Recently, AIL was asked by the Afghan Ministry of Women’s Affairs to report on the impact AIL’s programs have had. We were amazed by our findings. Since beginning in 1996 through May 2009, 220,970 Afghans have been educated and received skills training in AIL schools, centers and post-secondary programs. 27, 619 Afghans (more than 70% female) have received teacher training or capacity-building training. AIL has supported 13 clinics serving 998,088 patients and providing health education to 1,520,374 women and children. Overall 6,778,026 Afghan lives have been directly impacted by AIL programs.
With the help of your donations, during the first 6 months of 2009, AIL has been able to:
--Provide education to 7,864 women and girls.
--Provide educational workshops to 1,343 women and girls.
--Provided healthcare to 44,838 women and girls at AIL clinics.

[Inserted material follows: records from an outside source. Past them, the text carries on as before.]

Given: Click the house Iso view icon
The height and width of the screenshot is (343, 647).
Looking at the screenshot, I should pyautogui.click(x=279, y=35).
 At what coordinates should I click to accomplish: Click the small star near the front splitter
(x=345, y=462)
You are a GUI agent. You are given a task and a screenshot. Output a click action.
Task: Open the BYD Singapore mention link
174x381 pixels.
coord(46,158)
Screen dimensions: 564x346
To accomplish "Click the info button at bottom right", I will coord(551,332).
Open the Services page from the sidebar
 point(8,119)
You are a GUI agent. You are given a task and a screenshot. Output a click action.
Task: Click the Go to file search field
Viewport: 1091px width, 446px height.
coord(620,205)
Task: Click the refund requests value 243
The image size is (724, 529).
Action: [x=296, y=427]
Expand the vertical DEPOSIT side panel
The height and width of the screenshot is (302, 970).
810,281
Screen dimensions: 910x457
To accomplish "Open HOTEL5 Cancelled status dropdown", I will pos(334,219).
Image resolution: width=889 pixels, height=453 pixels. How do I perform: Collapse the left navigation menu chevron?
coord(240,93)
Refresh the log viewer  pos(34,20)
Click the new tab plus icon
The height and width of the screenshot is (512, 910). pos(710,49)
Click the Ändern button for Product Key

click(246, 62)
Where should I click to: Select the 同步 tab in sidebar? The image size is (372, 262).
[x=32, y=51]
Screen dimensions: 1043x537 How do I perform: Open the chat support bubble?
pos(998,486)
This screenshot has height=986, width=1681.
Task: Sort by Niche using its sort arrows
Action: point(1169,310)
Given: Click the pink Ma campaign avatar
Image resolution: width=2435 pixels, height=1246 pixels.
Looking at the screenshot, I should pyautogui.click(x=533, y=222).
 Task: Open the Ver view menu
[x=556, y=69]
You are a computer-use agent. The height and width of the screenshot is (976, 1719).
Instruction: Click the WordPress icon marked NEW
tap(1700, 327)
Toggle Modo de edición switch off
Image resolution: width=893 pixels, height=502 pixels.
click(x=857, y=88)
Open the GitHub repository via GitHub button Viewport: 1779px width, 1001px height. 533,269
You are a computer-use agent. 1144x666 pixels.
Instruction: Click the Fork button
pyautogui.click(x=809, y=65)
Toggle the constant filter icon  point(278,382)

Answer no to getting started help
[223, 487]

During a recent workshop at an AIL center, one of the participants shared this story with the center staff: “I was illiterate and my husband had graduated from high school. My husband’s mother told me that I should learn to read by participating in a literacy course, but that I must take the class at a center where there would not be any men in my class. I found the AIL center and decided to take classes here with my sisters. My husband’s mother has never come here with me, until today. She stood outside the class and watched as our Life Skills class was taught by a man, and I worried about what I should say to her. I began to relax as I realized that my teachers were good and moral people, and decided that I must be patient and after class I would talk to my husband’s mother. When I came out of class, I saw her standing there and I shared with her all of the things I had learned. She told me that she could hear that I was being taught well, and that she would like to join our class.”
A woman taking classes in AIL’s beautician courses shared her thoughts with the AIL staff. “One of my friends told me about the high quality of education you could receive at AIL’s center in our town. I liked the beauty parlor, and was admitted to this course. Since I started learning this skill, I have made many friends at the center and in my community. Besides just making friends, I am also learning about what kind of make-up and hairstyles different women like to have. After graduating from the beautician course, I opened my own business. Day by day, I become even more interested in my skill and began my business by doing hair and make-up for poor women for free. This skill commands a good income in my community and I have been able to buy the necessary tools and equipment to make my beauty parlor the best it can be. I am able to help my family with my income and this is all because of the AIL center. I really appreciate AIL providing life changing opportunities for women and girls.”